====== Material for this task ======
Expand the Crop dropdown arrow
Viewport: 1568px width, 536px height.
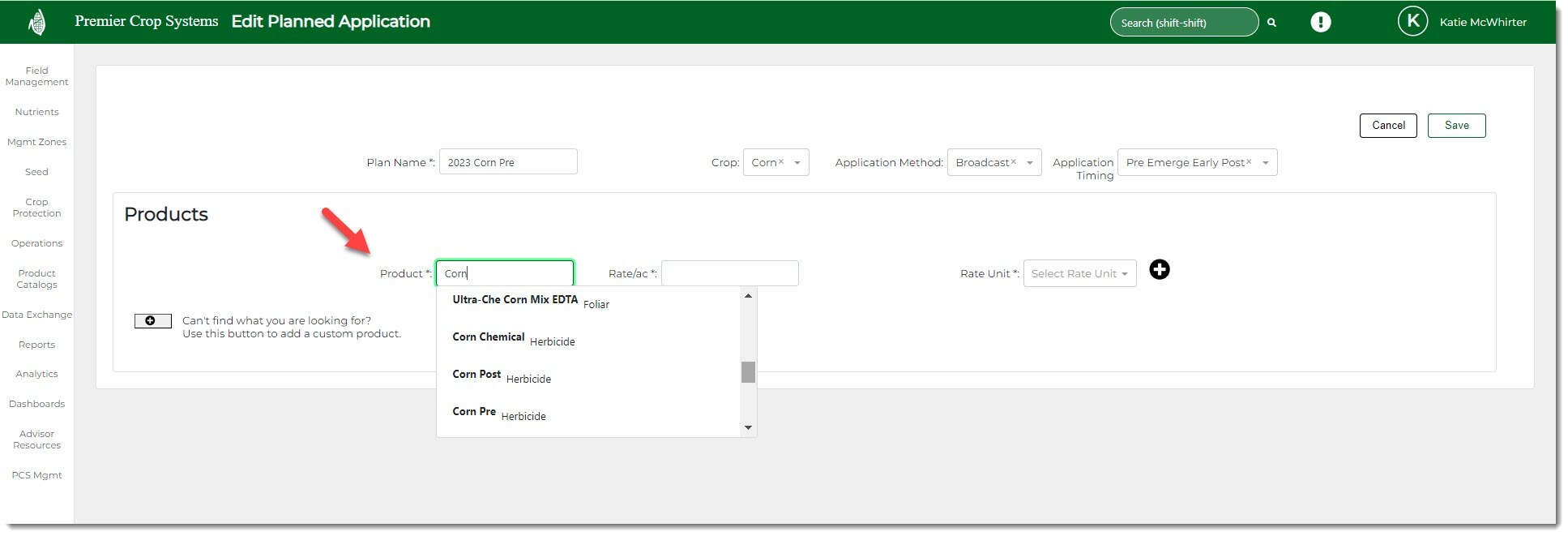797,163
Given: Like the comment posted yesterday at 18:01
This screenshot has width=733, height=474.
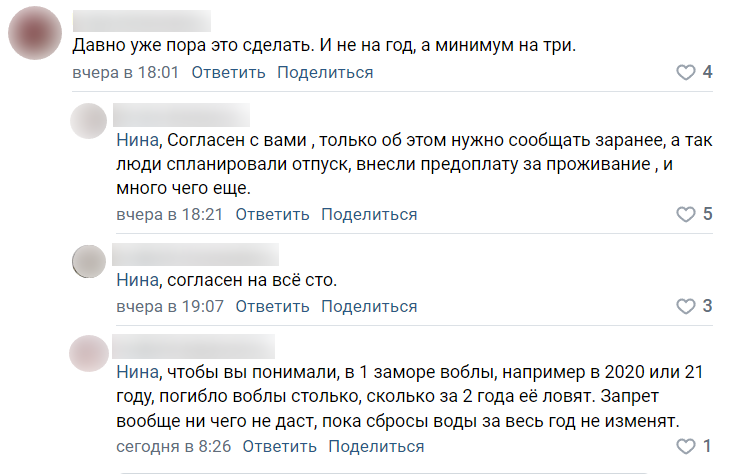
======
====== Material for this task ======
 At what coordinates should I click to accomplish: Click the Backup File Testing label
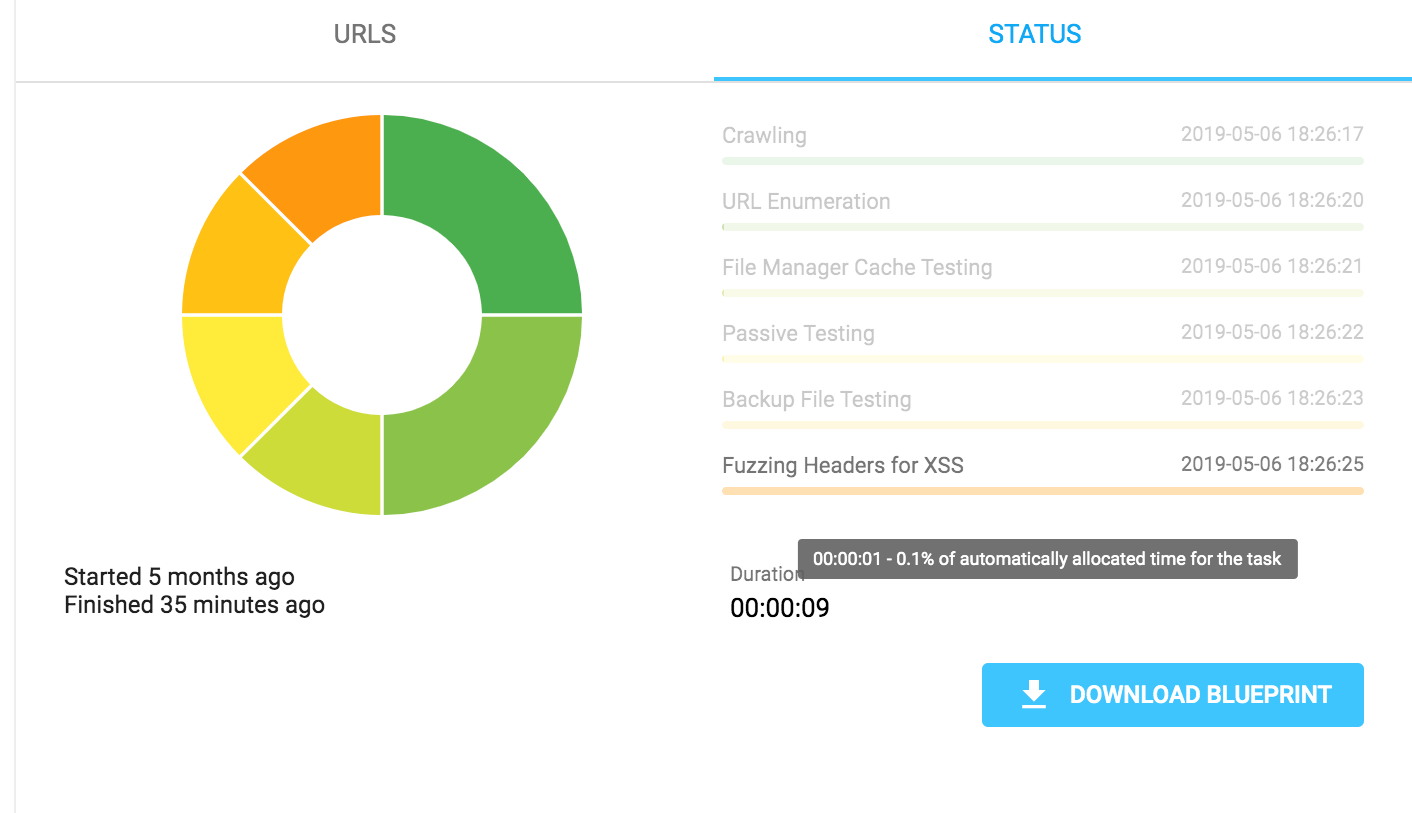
======
====== Material for this task ======
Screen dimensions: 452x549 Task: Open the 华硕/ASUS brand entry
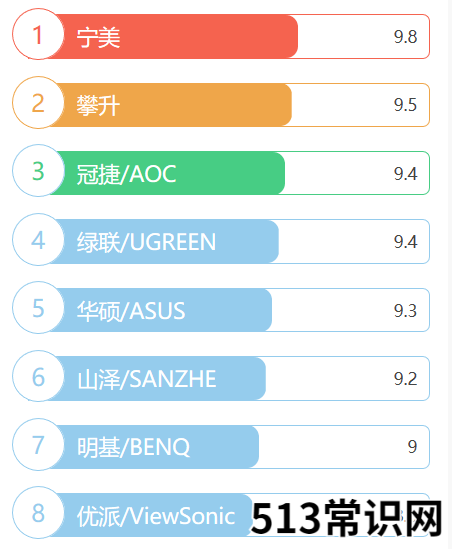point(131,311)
======
- _Exercise goal_: Treat the line with "Expand the Crop dropdown arrow" as the start and the line with "This screenshot has width=733, height=474." as the end, and return exactly that span of the data above, both ends included, without pictures.

- _Exercise answer_:
Expand the Crop dropdown arrow
Viewport: 1568px width, 536px height.
797,163
Given: Like the comment posted yesterday at 18:01
This screenshot has width=733, height=474.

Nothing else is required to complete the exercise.